▸ **Recorded information**
---

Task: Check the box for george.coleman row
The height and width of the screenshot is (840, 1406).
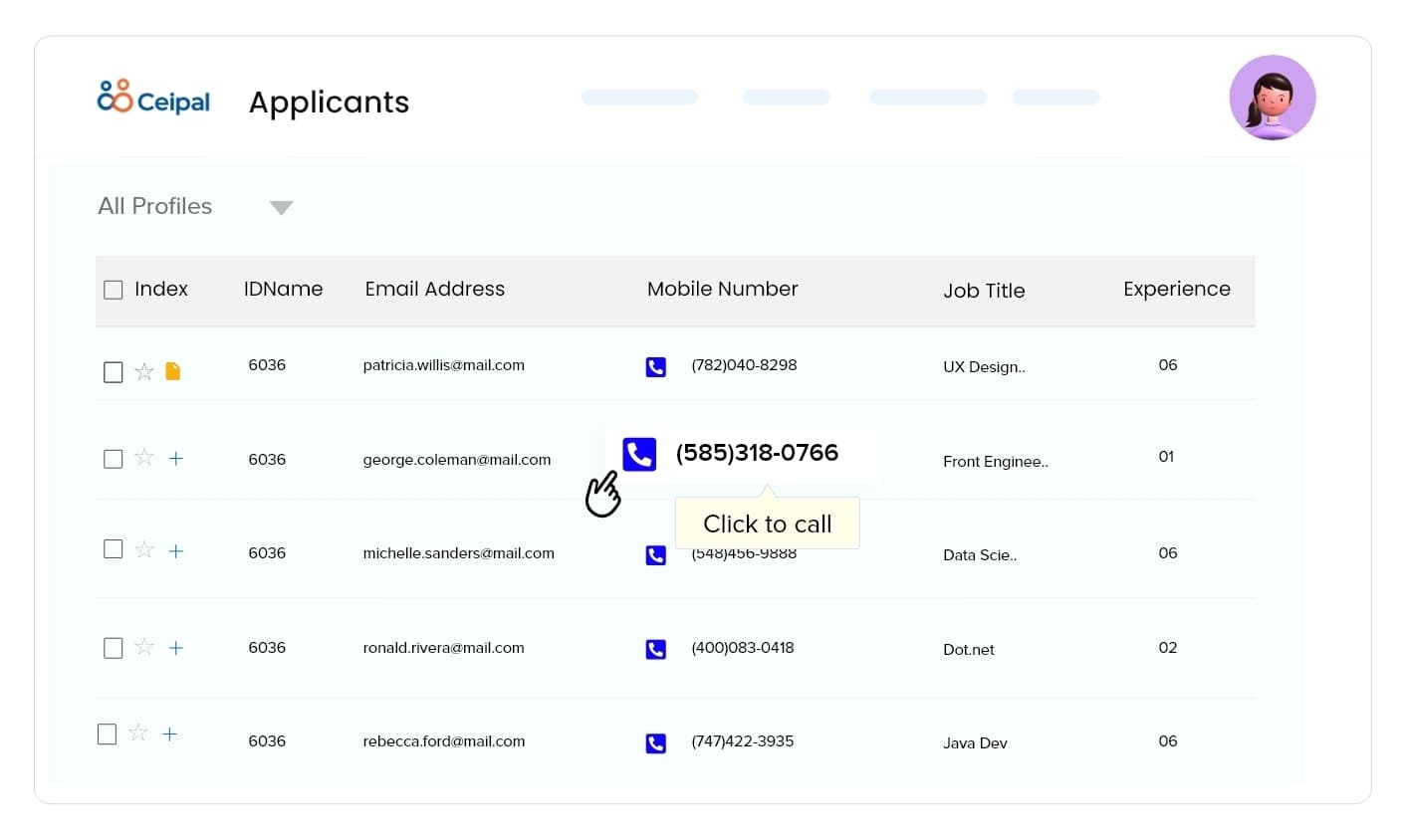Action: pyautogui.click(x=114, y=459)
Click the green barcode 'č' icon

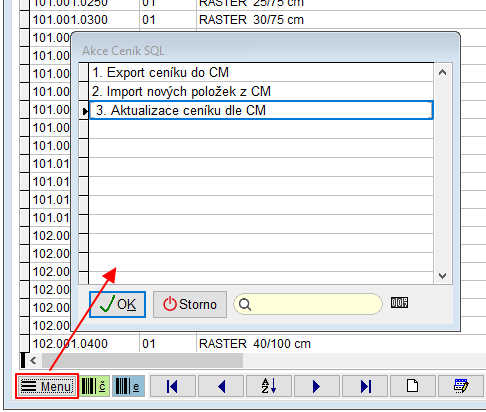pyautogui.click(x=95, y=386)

---

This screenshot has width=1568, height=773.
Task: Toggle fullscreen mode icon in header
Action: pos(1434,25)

---

▸ **Written instruction**
Reproduce the records verbatim, beginning at the line that contains "Task: Check the box for george.coleman row" and ending after the line that contains "pyautogui.click(x=95, y=386)". Omit the pictures from the reproduction.

▸ **Response**
Task: Check the box for george.coleman row
The height and width of the screenshot is (840, 1406).
Action: pyautogui.click(x=114, y=459)
Click the green barcode 'č' icon

pyautogui.click(x=95, y=386)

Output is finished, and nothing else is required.